ORC should shuffle off this mortal coil

Port Otago, a political hot potato. PHOTO: STEPHEN JAQUIERY
Port Otago, a political hot potato. PHOTO: STEPHEN JAQUIERY
The Otago Regional Council has the district in a sea of troubles, Lee Vandervis writes.

ORC or not ORC? That is the question.

Whether it is better to suffer outrageous ORC rates increases, wasteful regulatory bureaucracy and lazy leaseholds — or simply end them — is too big a challenge for the government whose answer is to amalgamate, legislate less costly compliance and add mayoral oversight.

Otago Regional Council chairwoman Hilary Calvert’s suggestion [ODT 28.11.25] that port assets could be "stolen away" from the ORC to pay off another councils’ debt are weasel words that deny logic, justice and history.

Port and harbourside land assets are not going "away" anywhere as they had been reclaimed and developed by Dunedin’s ancestors for over a century before ownership was wrongly gifted to the ORC in 1989.
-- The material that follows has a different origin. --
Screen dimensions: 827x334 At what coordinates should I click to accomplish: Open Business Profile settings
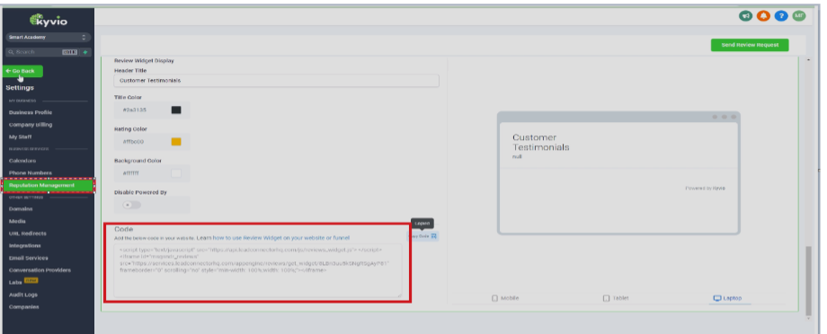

It is the ORC that has been stealing the returns from Dunedin’s port and harbourside land from Dunedin for the past 35 years to fund its burgeoning bureaucracy.

The lazy leasehold by the ORC and property arm Chalmers Properties (which is 100%-owned by Port Otago — itself fully owned by the ORC) of 400 harbourside properties is one of the reasons that Dunedin has an undeveloped harbourside with rotting wharves.

The ORC chairwoman’s statement that "the council’s new building in Maclaggan St was nearing completion and with the council set to disappear in two years, there was no time to waste over the future of the new offices", also makes no sense.

Surely as an experienced businesswoman who accepts the ORC is set to disappear in two years, it would be much more efficient and less disruptive for the ORC to remain in its existing offices and complete its palatial headquarters as new rentable commercial office space.

This would give ratepayers an immediate rental return on the enormous Maclaggan St cost and save the costs of transferring all the staff, office equipment and specific ORC communications installations to new temporary headquarters.

"Land grab" characterisations from both Dunedin Mayor Sophie Barker and city council chief executive Sandy Graham are also completely backwards, as our port and harbourside land was grabbed from us in 1989 and getting Dunedin land back is delayed justice, not a grab.

Because of ORC/Chalmers Properties’ continued leasehold ownership, the ORC has also prevented development of Dunedin’s harbourside while creaming $30 million annually just from harbourside land rents.

My successful city council motion many years ago to get the ORC/Chalmers Properties to freehold at least 50% of its harbourside leases as a condition of the council contributing $9m to harbourside wharf reconstruction was unanimously voted for, but later bizarrely rescinded just prior to the end of the triennium.

Chalmers Properties has not developed our best South Island natural harbour to be the leading port for the South, instead losing ground to Timaru and earthquake-vulnerable Lyttelton with its sole tunnel freight access.

Dunedin’s port is central to most of the South Island’s export volumes of timber and dairy production and should have been developed with inland ports and better rail connections.

This could have made Port Chalmers the main South Island port for the new, much larger container ships now being built which will want to make only one stop for the South Island.

ORC port inefficiency in a constrained port area has been worsened by failing to organise inland ports, which have been talked about for 20 years.

Inland ports provide space to pre-assemble ship-loads for mostly rail delivery and quicker cheaper ship turnaround, with the added benefit of reducing State Highway88 truck movements to port and the need to stockpile goods in the restricted spaces available in Port Chalmers.

The ORC port property arm also pays extraordinary management salaries, confirmed in last year’s annual report with 14 managers being paid over $250,000 annually and up to a top salary of over $840,000.

My past suggestions of further port and harbourside reclamations that have been so valuable in the past have been barred by iwi and environmentalist obstruction, making inland ports even more of an economic necessity.

Progressive ports like Napier have long developed three inland ports efficiently facilitating New Zealand’s second largest port export volume after Tauranga.

Green Party regional councillor Alan Somerville has argued against ORC demise (Opinion ODT 3.12.25), where he makes a case for keeping a modified ORC regulatory bureaucracy, citing big catchment regulatory needs across boundaries like the Clutha River and added environmental regulations, neither of which Dunedin needs.

I do agree with Cr Somerville that "whatever is settled on for local government organisation, it should be enduring" and that "Port Otago must remain in public ownership".

With sweeping changes also being made to the Resource Management Act and with the Draft Planning Bill, many of the regional councils’ stumbling block regulatory hurdles will hopefully reduce to free up businesses, reduce building costs and the excessive costs of local government generally.

Dunedin needs to be free of the ORC and to get back our port and harbourside land which must be changed to freehold to allow the development necessary for Dunedin to thrive.

Indebted DCC or not DCC? That is the next question.

— Lee Vandervis is a Dunedin city councillor.